__To do__:
Print exactly, and only, the lines running from the line containing "Image resolution: width=1573" through the end of the records below.

[[ Available records, beginning ]]

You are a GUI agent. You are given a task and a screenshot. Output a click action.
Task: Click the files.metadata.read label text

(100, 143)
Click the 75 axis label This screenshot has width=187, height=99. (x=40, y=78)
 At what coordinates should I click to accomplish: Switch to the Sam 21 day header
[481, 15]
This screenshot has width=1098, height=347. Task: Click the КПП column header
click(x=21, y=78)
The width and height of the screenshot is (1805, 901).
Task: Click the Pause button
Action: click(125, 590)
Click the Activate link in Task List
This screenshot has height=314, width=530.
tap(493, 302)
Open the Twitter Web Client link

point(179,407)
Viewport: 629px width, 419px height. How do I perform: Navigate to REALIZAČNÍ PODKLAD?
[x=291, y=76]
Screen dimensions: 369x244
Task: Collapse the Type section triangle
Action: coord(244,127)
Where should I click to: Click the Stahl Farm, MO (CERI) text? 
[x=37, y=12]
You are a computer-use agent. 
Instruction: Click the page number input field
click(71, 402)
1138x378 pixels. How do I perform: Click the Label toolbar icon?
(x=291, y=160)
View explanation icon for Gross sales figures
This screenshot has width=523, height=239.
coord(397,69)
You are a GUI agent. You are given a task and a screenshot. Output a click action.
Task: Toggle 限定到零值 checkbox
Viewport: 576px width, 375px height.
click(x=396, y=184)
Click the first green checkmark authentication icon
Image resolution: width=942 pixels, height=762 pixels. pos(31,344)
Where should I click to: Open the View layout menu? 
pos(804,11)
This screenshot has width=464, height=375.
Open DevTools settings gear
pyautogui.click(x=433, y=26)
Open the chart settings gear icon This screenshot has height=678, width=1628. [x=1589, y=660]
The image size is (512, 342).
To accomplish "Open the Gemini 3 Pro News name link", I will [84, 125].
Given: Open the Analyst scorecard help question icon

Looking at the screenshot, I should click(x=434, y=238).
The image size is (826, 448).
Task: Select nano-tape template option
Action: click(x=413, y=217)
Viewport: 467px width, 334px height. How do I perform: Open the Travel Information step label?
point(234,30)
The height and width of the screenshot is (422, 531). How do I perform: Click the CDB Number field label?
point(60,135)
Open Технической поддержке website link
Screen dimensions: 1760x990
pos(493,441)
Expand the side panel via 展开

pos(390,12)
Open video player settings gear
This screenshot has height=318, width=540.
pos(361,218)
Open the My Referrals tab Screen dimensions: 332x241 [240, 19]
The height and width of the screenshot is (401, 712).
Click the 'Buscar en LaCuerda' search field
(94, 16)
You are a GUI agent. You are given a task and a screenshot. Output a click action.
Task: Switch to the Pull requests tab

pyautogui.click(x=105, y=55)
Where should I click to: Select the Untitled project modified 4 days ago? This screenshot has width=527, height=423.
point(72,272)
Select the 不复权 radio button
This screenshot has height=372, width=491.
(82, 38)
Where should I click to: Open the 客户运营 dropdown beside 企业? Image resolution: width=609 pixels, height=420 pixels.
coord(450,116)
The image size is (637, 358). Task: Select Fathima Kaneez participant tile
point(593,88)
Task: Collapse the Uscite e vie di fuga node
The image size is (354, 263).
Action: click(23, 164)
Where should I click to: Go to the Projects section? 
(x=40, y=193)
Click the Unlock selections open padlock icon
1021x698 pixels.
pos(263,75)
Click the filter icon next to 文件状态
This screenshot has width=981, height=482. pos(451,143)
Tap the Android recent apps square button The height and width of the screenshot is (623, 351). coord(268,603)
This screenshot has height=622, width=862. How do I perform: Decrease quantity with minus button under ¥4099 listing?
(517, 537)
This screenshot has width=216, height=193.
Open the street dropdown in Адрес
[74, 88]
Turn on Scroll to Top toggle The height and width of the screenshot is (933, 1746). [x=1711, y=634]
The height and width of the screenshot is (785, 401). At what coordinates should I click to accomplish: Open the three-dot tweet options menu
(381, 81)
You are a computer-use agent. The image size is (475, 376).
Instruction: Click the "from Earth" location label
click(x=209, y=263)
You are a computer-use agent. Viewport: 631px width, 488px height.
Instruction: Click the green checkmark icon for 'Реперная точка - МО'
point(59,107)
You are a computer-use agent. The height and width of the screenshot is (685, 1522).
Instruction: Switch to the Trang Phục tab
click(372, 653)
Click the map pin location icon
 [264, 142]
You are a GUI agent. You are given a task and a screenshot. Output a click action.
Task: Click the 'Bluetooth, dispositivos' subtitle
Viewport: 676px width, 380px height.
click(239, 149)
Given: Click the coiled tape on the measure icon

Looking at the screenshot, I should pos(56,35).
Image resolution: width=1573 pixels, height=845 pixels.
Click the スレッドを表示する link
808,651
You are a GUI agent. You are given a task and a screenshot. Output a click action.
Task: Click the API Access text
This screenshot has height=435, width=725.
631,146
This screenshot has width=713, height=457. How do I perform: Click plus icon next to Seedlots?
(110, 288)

[[ Available records, end ]]

__Written response__:
Image resolution: width=1573 pixels, height=845 pixels.
Click the スレッドを表示する link
808,651
You are a GUI agent. You are given a task and a screenshot. Output a click action.
Task: Click the API Access text
This screenshot has height=435, width=725.
631,146
This screenshot has width=713, height=457. How do I perform: Click plus icon next to Seedlots?
(110, 288)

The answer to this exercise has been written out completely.